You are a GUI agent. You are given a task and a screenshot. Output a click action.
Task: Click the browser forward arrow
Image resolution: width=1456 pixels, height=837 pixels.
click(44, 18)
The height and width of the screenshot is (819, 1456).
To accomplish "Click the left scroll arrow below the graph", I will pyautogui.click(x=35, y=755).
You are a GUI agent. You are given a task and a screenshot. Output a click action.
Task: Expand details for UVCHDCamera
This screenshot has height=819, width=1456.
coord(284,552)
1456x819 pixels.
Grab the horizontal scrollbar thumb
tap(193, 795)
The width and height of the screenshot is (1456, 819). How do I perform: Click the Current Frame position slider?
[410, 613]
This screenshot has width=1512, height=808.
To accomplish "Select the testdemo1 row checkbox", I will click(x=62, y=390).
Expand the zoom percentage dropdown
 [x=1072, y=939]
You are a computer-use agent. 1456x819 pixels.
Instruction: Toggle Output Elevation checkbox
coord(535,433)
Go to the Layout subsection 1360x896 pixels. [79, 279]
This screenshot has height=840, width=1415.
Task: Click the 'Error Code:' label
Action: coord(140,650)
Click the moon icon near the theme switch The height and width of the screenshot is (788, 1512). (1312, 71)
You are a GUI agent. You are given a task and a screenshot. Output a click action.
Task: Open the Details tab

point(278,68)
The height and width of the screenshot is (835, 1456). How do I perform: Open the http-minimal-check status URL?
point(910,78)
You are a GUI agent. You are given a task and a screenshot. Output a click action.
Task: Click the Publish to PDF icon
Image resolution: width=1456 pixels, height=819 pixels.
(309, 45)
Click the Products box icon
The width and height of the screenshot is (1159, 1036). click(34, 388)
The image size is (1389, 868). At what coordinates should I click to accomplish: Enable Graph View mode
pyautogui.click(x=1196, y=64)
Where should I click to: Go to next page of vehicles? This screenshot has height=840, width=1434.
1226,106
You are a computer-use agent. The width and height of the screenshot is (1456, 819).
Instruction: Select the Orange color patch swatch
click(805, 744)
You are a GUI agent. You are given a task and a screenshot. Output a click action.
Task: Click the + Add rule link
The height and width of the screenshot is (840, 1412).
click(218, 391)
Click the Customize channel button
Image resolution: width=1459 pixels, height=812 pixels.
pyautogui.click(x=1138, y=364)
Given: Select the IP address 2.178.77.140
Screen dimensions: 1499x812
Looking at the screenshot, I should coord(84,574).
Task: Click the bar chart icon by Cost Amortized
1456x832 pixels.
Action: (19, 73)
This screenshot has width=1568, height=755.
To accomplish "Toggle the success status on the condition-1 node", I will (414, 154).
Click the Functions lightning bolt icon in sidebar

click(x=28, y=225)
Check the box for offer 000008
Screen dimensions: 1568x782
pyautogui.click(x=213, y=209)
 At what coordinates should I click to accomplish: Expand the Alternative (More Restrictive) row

• • • • •

| Directions |
The response should repeat the whole listing exactly.

| Solution for this exercise |
You are a GUI agent. You are given a task and a screenshot. Output a click action.
Task: Click the browser forward arrow
Image resolution: width=1456 pixels, height=837 pixels.
click(44, 18)
The height and width of the screenshot is (819, 1456).
To accomplish "Click the left scroll arrow below the graph", I will pyautogui.click(x=35, y=755).
You are a GUI agent. You are given a task and a screenshot. Output a click action.
Task: Expand details for UVCHDCamera
This screenshot has height=819, width=1456.
coord(284,552)
1456x819 pixels.
Grab the horizontal scrollbar thumb
tap(193, 795)
The width and height of the screenshot is (1456, 819). How do I perform: Click the Current Frame position slider?
[410, 613]
This screenshot has width=1512, height=808.
To accomplish "Select the testdemo1 row checkbox", I will click(x=62, y=390).
Expand the zoom percentage dropdown
 [x=1072, y=939]
You are a computer-use agent. 1456x819 pixels.
Instruction: Toggle Output Elevation checkbox
coord(535,433)
Go to the Layout subsection 1360x896 pixels. [79, 279]
This screenshot has height=840, width=1415.
Task: Click the 'Error Code:' label
Action: coord(140,650)
Click the moon icon near the theme switch The height and width of the screenshot is (788, 1512). (1312, 71)
You are a GUI agent. You are given a task and a screenshot. Output a click action.
Task: Open the Details tab

point(278,68)
The height and width of the screenshot is (835, 1456). How do I perform: Open the http-minimal-check status URL?
point(910,78)
You are a GUI agent. You are given a task and a screenshot. Output a click action.
Task: Click the Publish to PDF icon
Image resolution: width=1456 pixels, height=819 pixels.
(309, 45)
Click the Products box icon
The width and height of the screenshot is (1159, 1036). click(34, 388)
The image size is (1389, 868). At what coordinates should I click to accomplish: Enable Graph View mode
pyautogui.click(x=1196, y=64)
Where should I click to: Go to next page of vehicles? This screenshot has height=840, width=1434.
1226,106
You are a computer-use agent. The width and height of the screenshot is (1456, 819).
Instruction: Select the Orange color patch swatch
click(805, 744)
You are a GUI agent. You are given a task and a screenshot. Output a click action.
Task: Click the + Add rule link
The height and width of the screenshot is (840, 1412).
click(218, 391)
Click the Customize channel button
Image resolution: width=1459 pixels, height=812 pixels.
pyautogui.click(x=1138, y=364)
Given: Select the IP address 2.178.77.140
Screen dimensions: 1499x812
Looking at the screenshot, I should coord(84,574).
Task: Click the bar chart icon by Cost Amortized
1456x832 pixels.
Action: (19, 73)
This screenshot has width=1568, height=755.
To accomplish "Toggle the success status on the condition-1 node", I will (414, 154).
Click the Functions lightning bolt icon in sidebar

click(x=28, y=225)
Check the box for offer 000008
Screen dimensions: 1568x782
pyautogui.click(x=213, y=209)
 At what coordinates should I click to accomplish: Expand the Alternative (More Restrictive) row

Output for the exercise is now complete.